[Text and element pointing records]
———

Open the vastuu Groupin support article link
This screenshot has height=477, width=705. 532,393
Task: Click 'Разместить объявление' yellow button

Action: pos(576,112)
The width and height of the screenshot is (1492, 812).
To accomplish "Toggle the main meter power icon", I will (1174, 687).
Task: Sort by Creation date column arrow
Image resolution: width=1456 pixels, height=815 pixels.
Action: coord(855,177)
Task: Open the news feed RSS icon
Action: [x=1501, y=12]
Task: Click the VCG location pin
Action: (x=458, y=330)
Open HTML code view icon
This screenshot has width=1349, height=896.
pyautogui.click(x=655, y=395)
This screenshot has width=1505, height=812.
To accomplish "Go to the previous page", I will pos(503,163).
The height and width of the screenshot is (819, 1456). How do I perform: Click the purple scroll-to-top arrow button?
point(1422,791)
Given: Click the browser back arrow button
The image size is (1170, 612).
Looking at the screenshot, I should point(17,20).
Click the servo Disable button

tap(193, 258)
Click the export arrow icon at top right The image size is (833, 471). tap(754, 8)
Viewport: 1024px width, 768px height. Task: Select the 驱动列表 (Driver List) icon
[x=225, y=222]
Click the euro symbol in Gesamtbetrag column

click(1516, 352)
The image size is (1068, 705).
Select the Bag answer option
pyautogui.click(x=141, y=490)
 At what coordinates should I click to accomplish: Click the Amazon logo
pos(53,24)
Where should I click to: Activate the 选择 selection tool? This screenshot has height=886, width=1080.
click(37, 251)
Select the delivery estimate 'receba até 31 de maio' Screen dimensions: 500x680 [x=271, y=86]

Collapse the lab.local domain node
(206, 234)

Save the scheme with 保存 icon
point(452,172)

———

OBJECTIVE –
Transcribe each line of the data above with no changes at all.

RIGHT ANSWER –
Open the vastuu Groupin support article link
This screenshot has height=477, width=705. 532,393
Task: Click 'Разместить объявление' yellow button

Action: pos(576,112)
The width and height of the screenshot is (1492, 812).
To accomplish "Toggle the main meter power icon", I will (1174, 687).
Task: Sort by Creation date column arrow
Image resolution: width=1456 pixels, height=815 pixels.
Action: coord(855,177)
Task: Open the news feed RSS icon
Action: [x=1501, y=12]
Task: Click the VCG location pin
Action: (x=458, y=330)
Open HTML code view icon
This screenshot has width=1349, height=896.
pyautogui.click(x=655, y=395)
This screenshot has width=1505, height=812.
To accomplish "Go to the previous page", I will pos(503,163).
The height and width of the screenshot is (819, 1456). How do I perform: Click the purple scroll-to-top arrow button?
point(1422,791)
Given: Click the browser back arrow button
The image size is (1170, 612).
Looking at the screenshot, I should point(17,20).
Click the servo Disable button

tap(193, 258)
Click the export arrow icon at top right The image size is (833, 471). tap(754, 8)
Viewport: 1024px width, 768px height. Task: Select the 驱动列表 (Driver List) icon
[x=225, y=222]
Click the euro symbol in Gesamtbetrag column

click(1516, 352)
The image size is (1068, 705).
Select the Bag answer option
pyautogui.click(x=141, y=490)
 At what coordinates should I click to accomplish: Click the Amazon logo
pos(53,24)
Where should I click to: Activate the 选择 selection tool? This screenshot has height=886, width=1080.
click(37, 251)
Select the delivery estimate 'receba até 31 de maio' Screen dimensions: 500x680 [x=271, y=86]

Collapse the lab.local domain node
(206, 234)

Save the scheme with 保存 icon
point(452,172)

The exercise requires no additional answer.